--- Start Text provided ---
To view PDF files

You need Adobe Reader 7.0 or later in order to read PDF files on this site.
If Adobe Reader is not installed on your computer, click the button below and go to the download site.

Feature Articles: Creating a Flexible and Smart Network as a New Social Infrastructure

Creating New Value by Leveraging Network-AI Technology in Service Operations

Keishiro Watanabe, Yasuhiro Ikeda, Yuusuke Nakano,
Keisuke Ishibashi, Ryoichi Kawahara, and Satoshi Suzuki

Abstract

We present in this article an overview of recent research and development done at the NTT laboratories on artificial intelligence technology for networks (Network-AI) that enables proactive maintenance and operations of network services. We also describe some of the key technologies constituting Network-AI and review verification trials of these technologies conducted at an NTT operating company.

Keywords: Network-AI, proactive maintenance and operations, automation

PDF PDF

1. Introduction

In order to forge ahead with the development of services while sustaining the services currently available in the face of social changes such as a declining population and ever more diversified communication services, we must have the ability to accurately assess the operational status of services and be able to upgrade and enhance services once they are up and running. The NTT laboratories strive to make service operations more efficient and to enhance service value and are therefore working to implement an autonomous control loop that cycles through the three phases of (1) gathering various types of information, (2) analyzing the collected information, and finally, (3) issuing accurate instructions and controls based on the analytical results in the planning, design, construction, maintenance, and operation of networks. By leveraging artificial intelligence technology for networks (Network-AI)*, we are now making good progress in developing more sophisticated operations and support systems.

Various Network-AI related initiatives are now under consideration. One such initiative is resources-on-demand, which automatically suggests and allocates optimal resources required by service providers. Another is scheduled maintenance, which eliminates the need for urgent maintenance once a network problem has already occurred. This will give us the ability to autonomously control the entire sequence of service events, from provisioning of services to maintenance and operations, and the entire NTT laboratory community is working toward this objective. This article focuses on key initiatives now underway with the goal of implementing scheduled maintenance.

* Network-AI: The NTT Group has adopted the brand name corevo for all its artificial intelligence (AI)-related research and development initiatives. Network-AI is one of the key elements of corevo.

2. Initiatives enabling scheduled maintenance

Two key capabilities are needed to make scheduled maintenance a practical reality. First, this would require a shift from reactive maintenance and operations that deals with faults and operational problems that have already occurred to proactive maintenance and operations that focuses on preventing problems before they occur. Second, it requires systematic automated maintenance and operations that fully supports virtualization. The NTT laboratories have come up with the proactive controlled network concept as a way of implementing proactive maintenance and operations combined with automation. The idea behind a proactive controlled network is to anticipate potential performance degradation risks (e.g., outages, failures, and congestion) before they occur, to anticipate foreseeable changes in demand early on, and to achieve proactive control and early automatic recovery.
--- End Text provided ---
> Required tasks:
a - In the Network-AI article, change "computer" to "device" and write out the passage that begins at the words "You need Adobe" and stops after "the download site.".
b - Go on with the Network-AI article, picking up after its final sentence.
--- Start Dataset content ---
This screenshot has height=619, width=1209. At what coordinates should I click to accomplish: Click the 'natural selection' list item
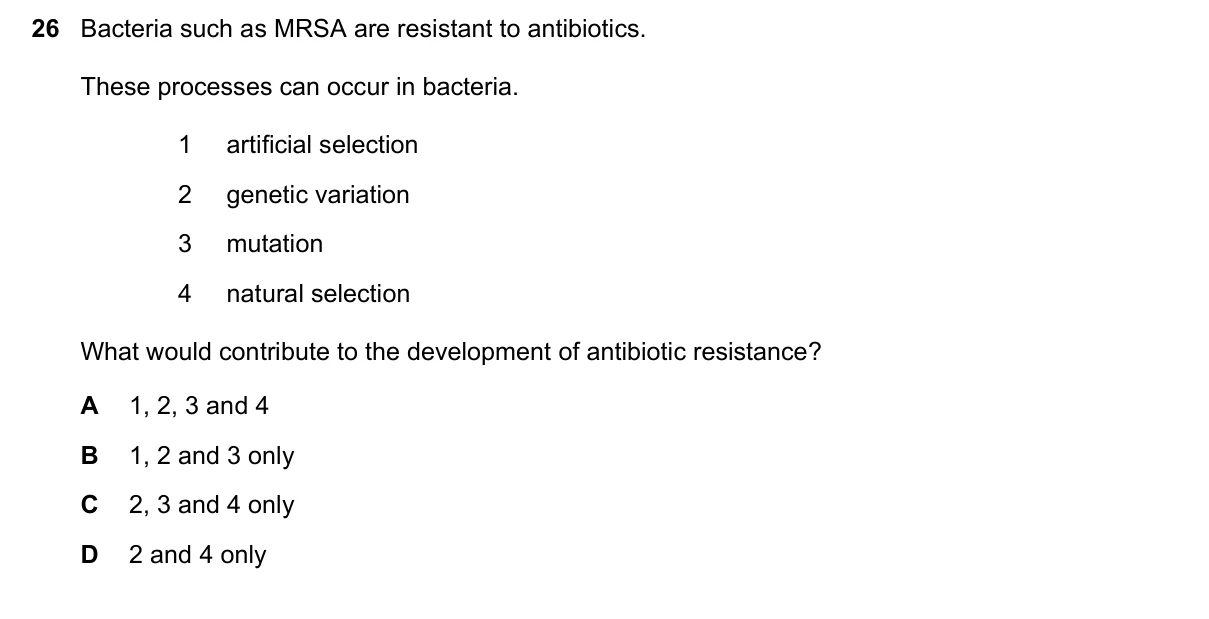click(x=318, y=294)
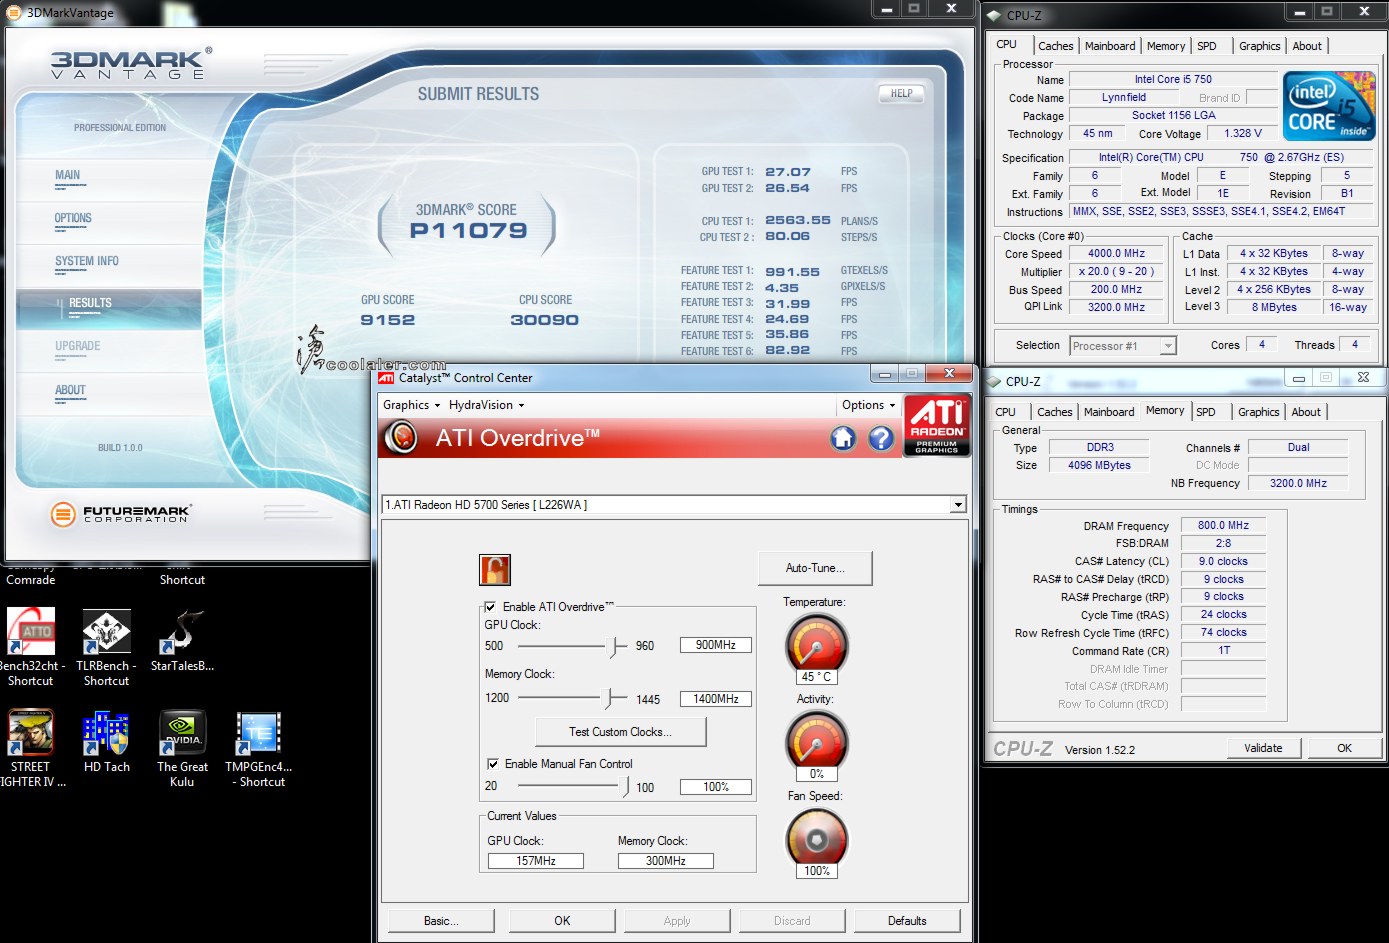The height and width of the screenshot is (943, 1389).
Task: Click the Test Custom Clocks button
Action: coord(620,732)
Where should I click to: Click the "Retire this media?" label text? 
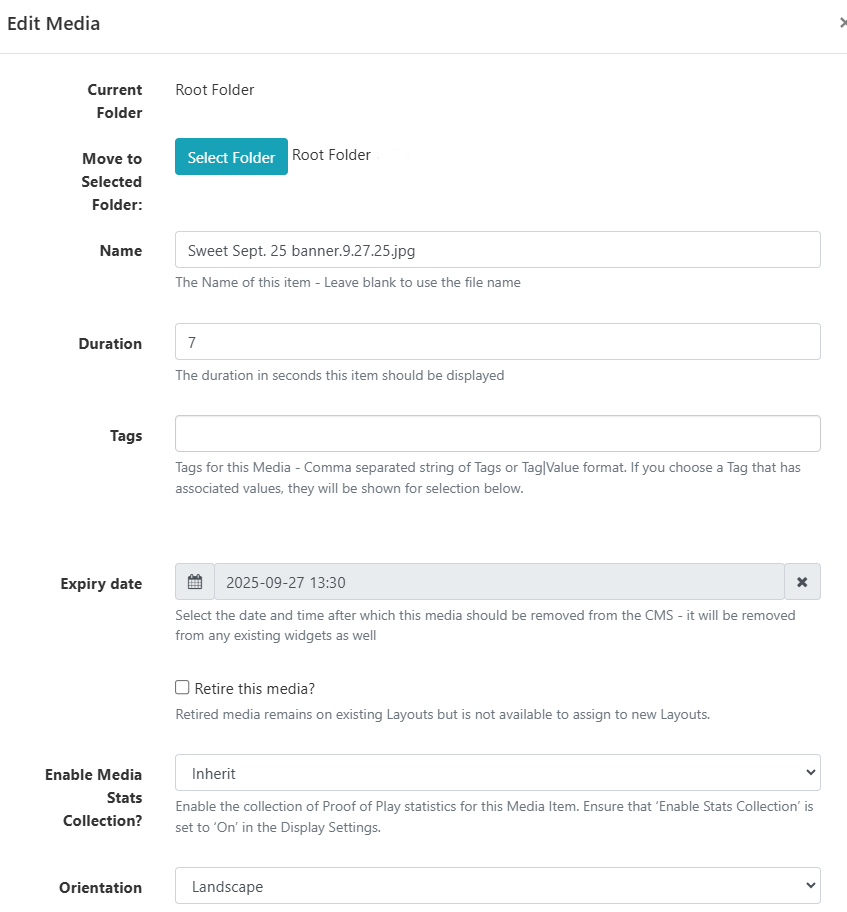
--- End Dataset content ---
> Answers for this exercise:
a -
You need Adobe Reader 7.0 or later in order to read PDF files on this site.
If Adobe Reader is not installed on your device, click the button below and go to the download site.

b -
The proactive controlled network involves a sequence of typical operational phases for dealing with each type of risk: (1) monitor, (2) analyze, and (3) control and recover, as illustrated in Fig. 1 [1], and we are developing key Network-AI technologies for each phase with the following objectives:

(1) Achieve proactive early detection of changes in network conditions due to degraded performance (congestion, equipment failure, etc.).

(2) Estimate degraded location and likely cause of the changes in network conditions.

(3) Take control to circumvent performance degradation, and implement early recovery.


Fig. 1. Proactive controlled network [1].

Some of the core technologies being applied to implement these operational phases are indicated in Fig. 2.


Fig. 2. Core technologies for achieving proactive controlled network.

We focus here on two of these technologies—network anomaly detection, a monitoring technology developed for early detection of anomalous events (e.g., silent failures), and automatic failure points estimation, an analysis technology. We also review the status of ongoing verification trials of the network anomaly detection technology that has been deployed and is now being evaluated at an NTT operating company.

3. Network anomaly detection technology

NTT Network Technology Laboratories is making headway in the development of an autoencoder (AE)-based network anomaly detection system designed to achieve early detection of changes in network conditions [2–4]. An AE is a kind of neural network capable of unsupervised learning of the intrinsic complex structure of data and is currently drawing a great deal of interest for anomaly detection applications.

We have utilized AE characteristics such that by setting the number of neurons in the hidden layer of the AE at less than those in the input layer, a data dimension reduction occurs in the hidden layer by learning parameters to reconstruct the input layer data at the output layer. AE-based anomaly detection is based on the assumption that a normal data distribution is concentrated near a low-dimensional manifold in the input data space. During the learning phase shown in Fig. 3(a), the normal state is learned by observing various types of data during normal operation of the network, while in the test or anomaly detection phase shown in Fig. 3(b), current data are input to the AE learned as described above, and the distance between input and output layer vectors is output as the degree of anomaly. If the degree of anomaly exceeds a certain threshold, it is considered anomalous.


Fig. 3. AE-based anomaly detection.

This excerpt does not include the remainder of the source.